6. Dans quelle mesure le Mali a-t-il besoin d’un organe de régulation
de la mise en marché des produits agricoles?
7. Sachant qu’un tel organe de régulation doit être neutre,
crédible et transparent, une instance existante peut-elle jouer ce rôle?
8. Quel devrait être sa composition? Son rôle? Ses pouvoirs?
Les travaux de l’atelier seront suivis par un comité technique mise en place à l’APCAM. Ce comité sera appuyé par UPA-DI et AGRITERRA.
Le Président de l’APCAM, 2 Vice-présidents
et 1 conseiller en travaux de groupe
Chapitre VIII : des marchés
De la Loi N° 06-045 du 05 septembre 2006
portant Loi d’Orientation Agricole
Article 180 : L'Etat favorise la dynamisation du marché national, la fluidification des échanges et l'intégration sous-régionale des marchés Agricoles et agroalimentaires à travers :
- le renforcement des capacités techniques, d'organisation
et de négociation des producteurs, des commerçants locaux et des
exportateurs ;
- le développement de l'information sur les opportunités relatives
aux marchés et aux prix au niveau national, sous régional et international
;
- la réduction des entraves tarifaires et non tarifaires.

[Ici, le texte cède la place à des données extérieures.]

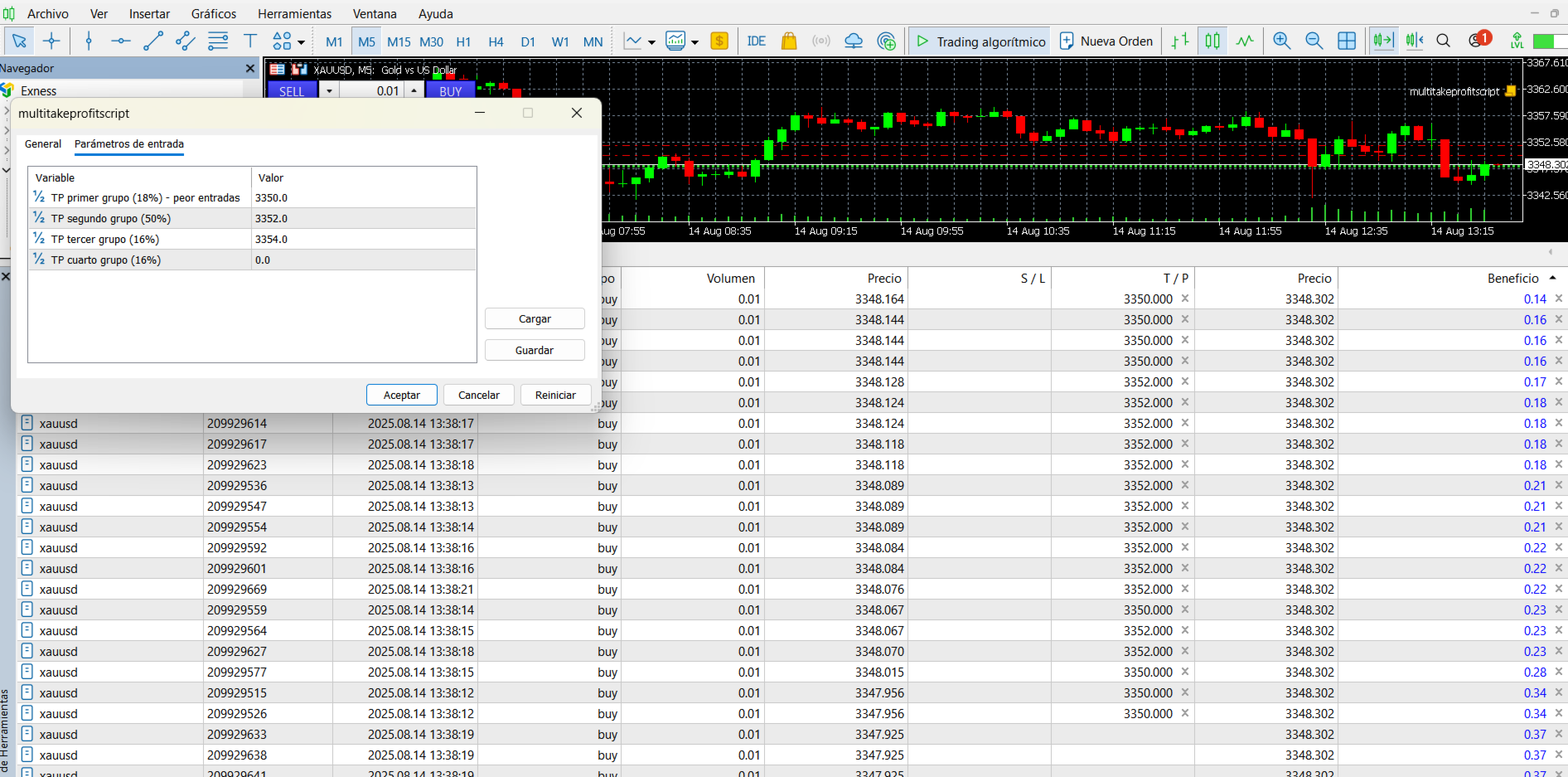Viewport: 1568px width, 777px height.
Task: Zoom in on the chart
Action: pos(1281,41)
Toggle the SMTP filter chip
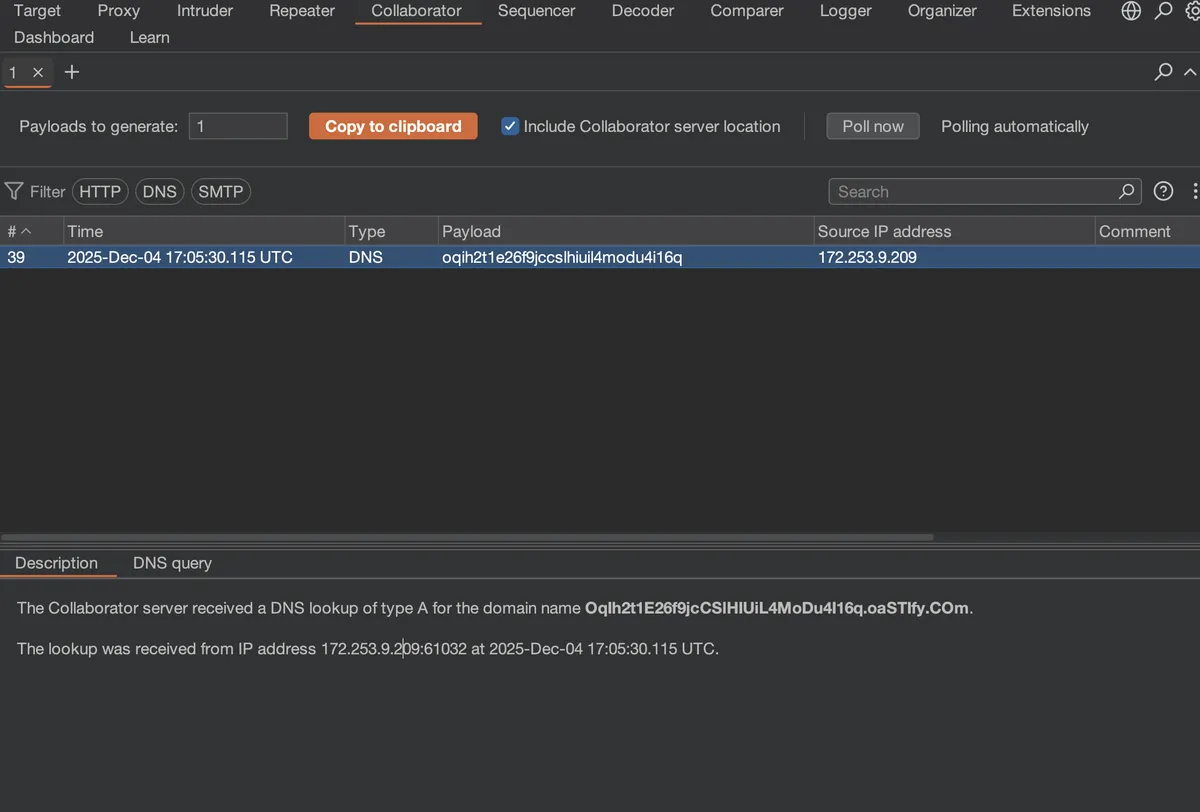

Article 181 : L'Etat institue, en concertation avec la profession Agricole, des bourses de produits Agricoles primaires et un salon international Agricole.
Article 182 : Les principaux marchés maliens de produits et d'intrants Agricoles sont dotés d'équipements en technologies d'information et de communication pour favoriser l'accès des acteurs aux informations sur les marchés.
Article 183 : L'Etat, au besoin et en concertation avec la profession Agricole et les autres acteurs du secteur privé, prend des mesures appropriées pour protéger les marchés nationaux de produits Agricoles.
Article 184 : L'Etat, en concertation avec les Collectivités territoriales et la profession Agricole, fixe les textes réglementant le fonctionnement des marchés.